Dans la gueule du loup
Le tournage ayant débuté il y a un peu plus d’un mois, la rumeur a enflé sur la présence exclusive d’un casting un peu particulier : deux loups. Une fois la fête de village remballée, nous sommes invités à aller à la rencontre de ce personnage hors du commun, à quelques encablures de là, dans une zone boisée. Dès le parking, on nous demande de garder le silence et de rester calme, l’acteur semble nerveux aujourd’hui et n’est pas enclin à se prêter à jouer de la scène qui lui est demandée. À l’opposé de l’équipe, dans un enclos bien fermé pour des raisons de sécurité et surtout pour éviter une fuite d’un des acteurs principaux du film, on se retrouve nez à nez avec Phébus, qui fait les cent pas au lieu de descendre la colline. On le sait, sur les tournages, il y a deux choses que les producteurs craignent par-dessus tout : tourner avec des enfants et des animaux, tout aussi imprévisibles les uns que les autres. Pour les enfants, ils s’en sortent à merveille cette fois-ci avec le jeune Victor Dieu, mais, alors que Phébus s’était montré très coopératif lors de ses scènes précédentes, il n’en fait qu’à sa tête ce jour-là, déconcentré par la présence de charognes dans les herbes hautes ou simplement ayant la tête ailleurs.

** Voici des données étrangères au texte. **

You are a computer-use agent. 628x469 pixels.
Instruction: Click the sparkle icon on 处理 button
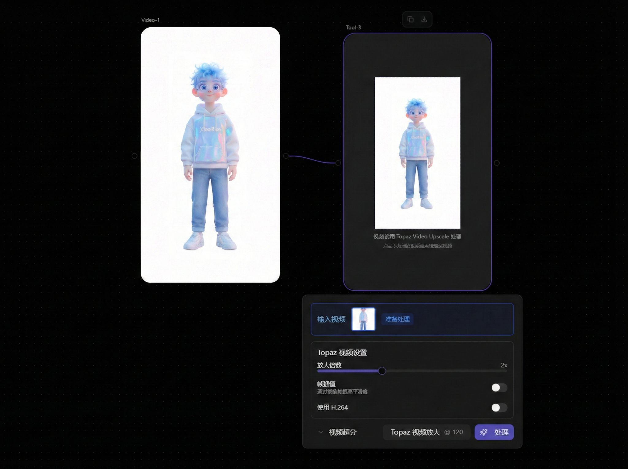point(484,432)
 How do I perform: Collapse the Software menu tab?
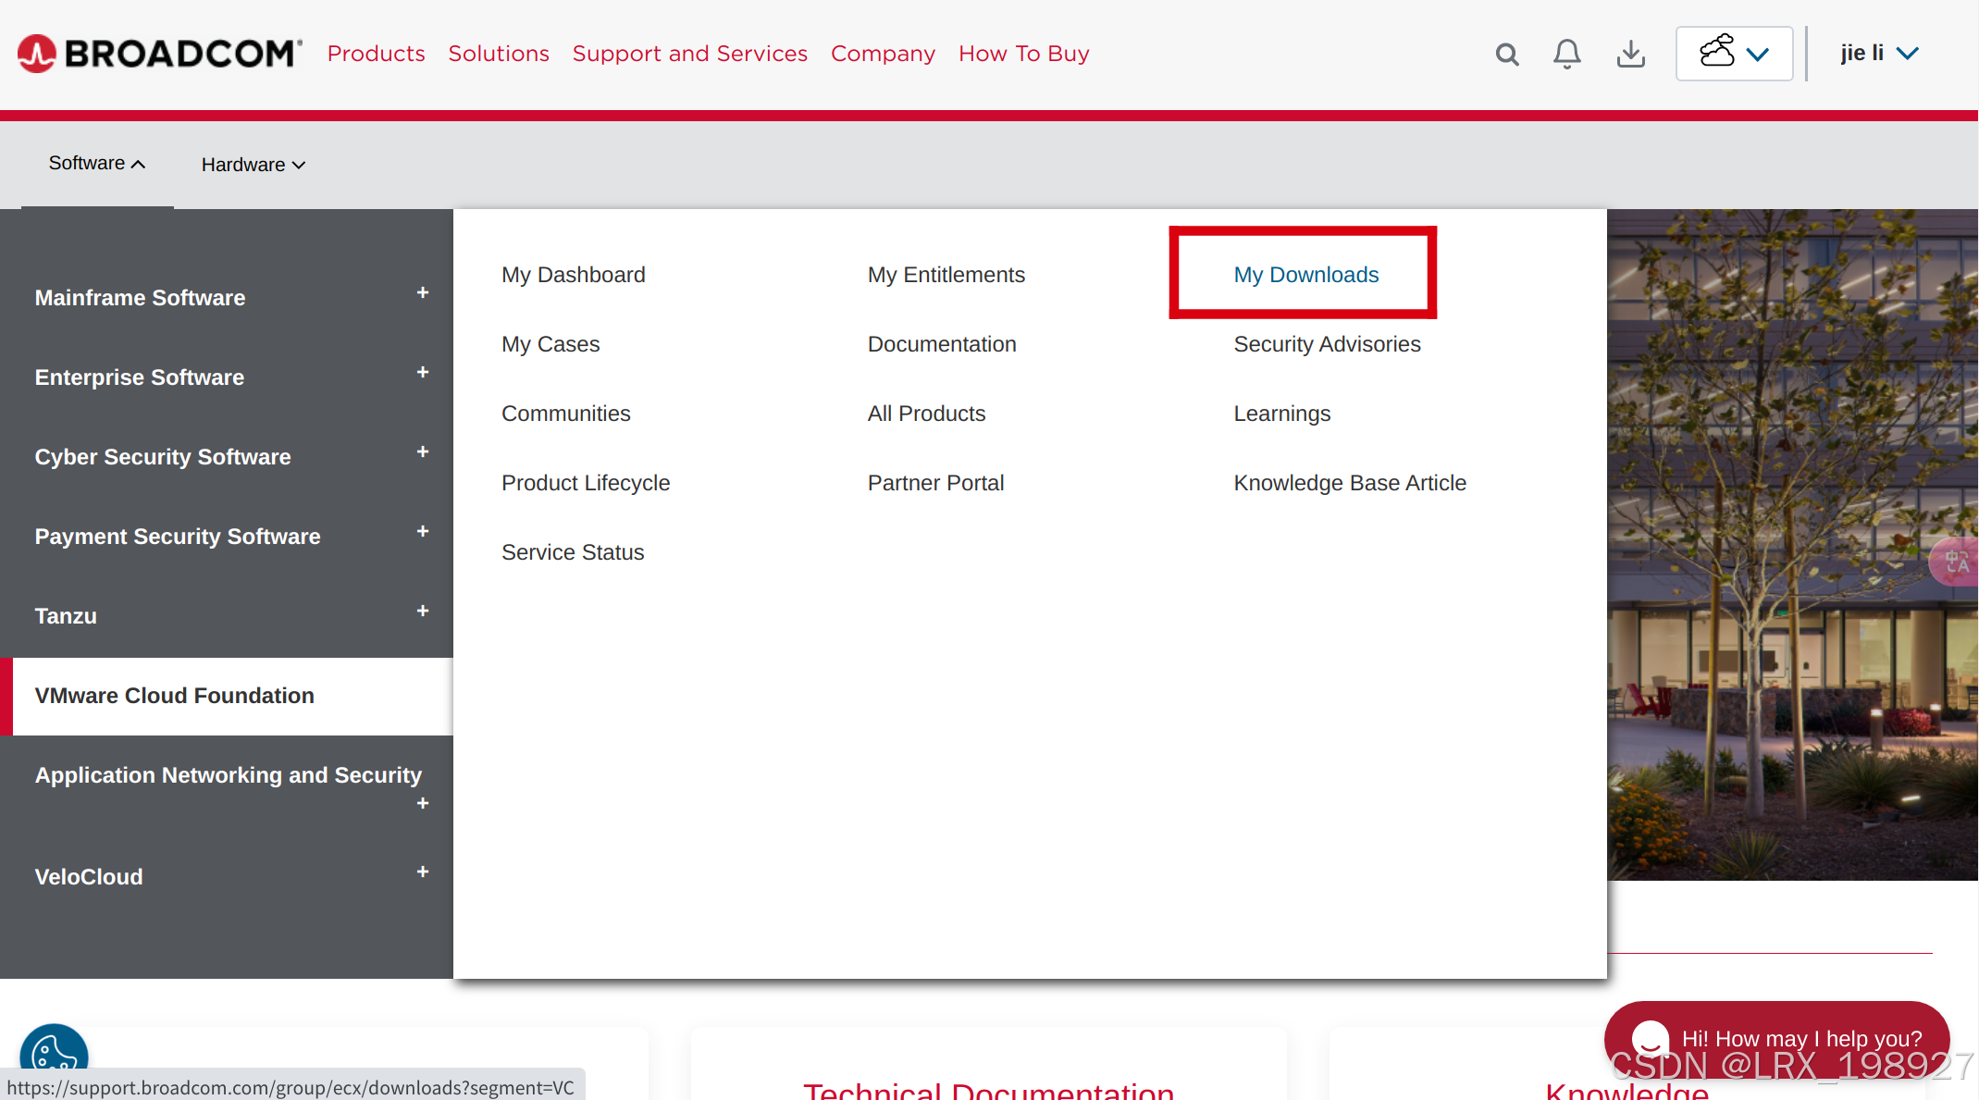[96, 164]
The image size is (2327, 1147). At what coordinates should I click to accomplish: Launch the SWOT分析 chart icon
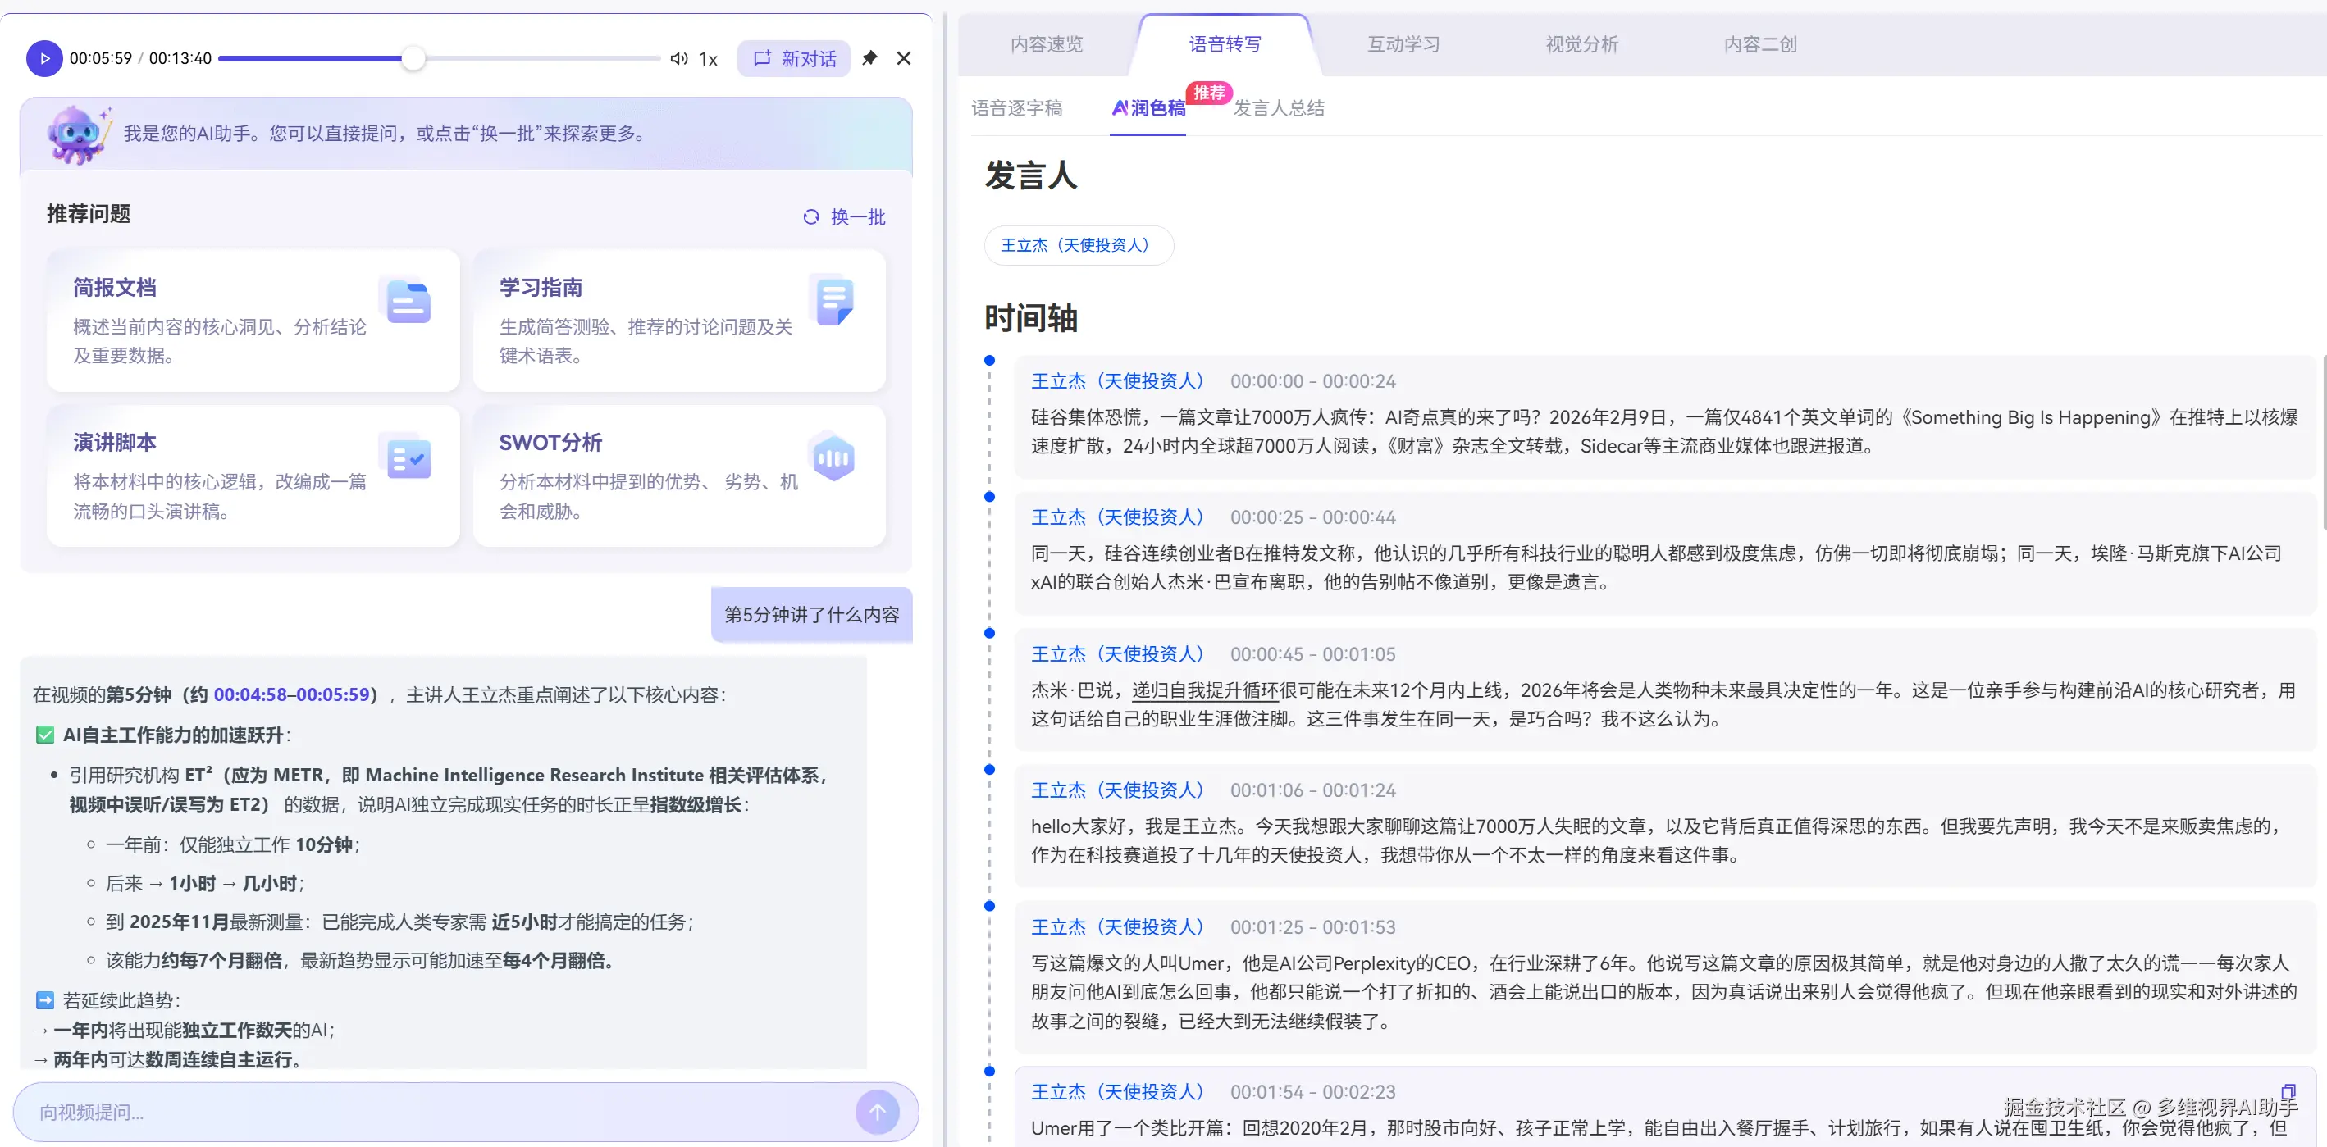[x=833, y=457]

La tension se fait palpable dans l’équipe réduite présente sur place, au fur et à mesure des tentatives des dresseurs de se faire obéir, mais les images voulues seront finalement au rendez-vous. Le pari est risqué, il faut accepter que parfois la nature ne peut s’adapter à l’humanité et c’est justement ce que nous découvrirons, avec hâte, dans Kommunioun.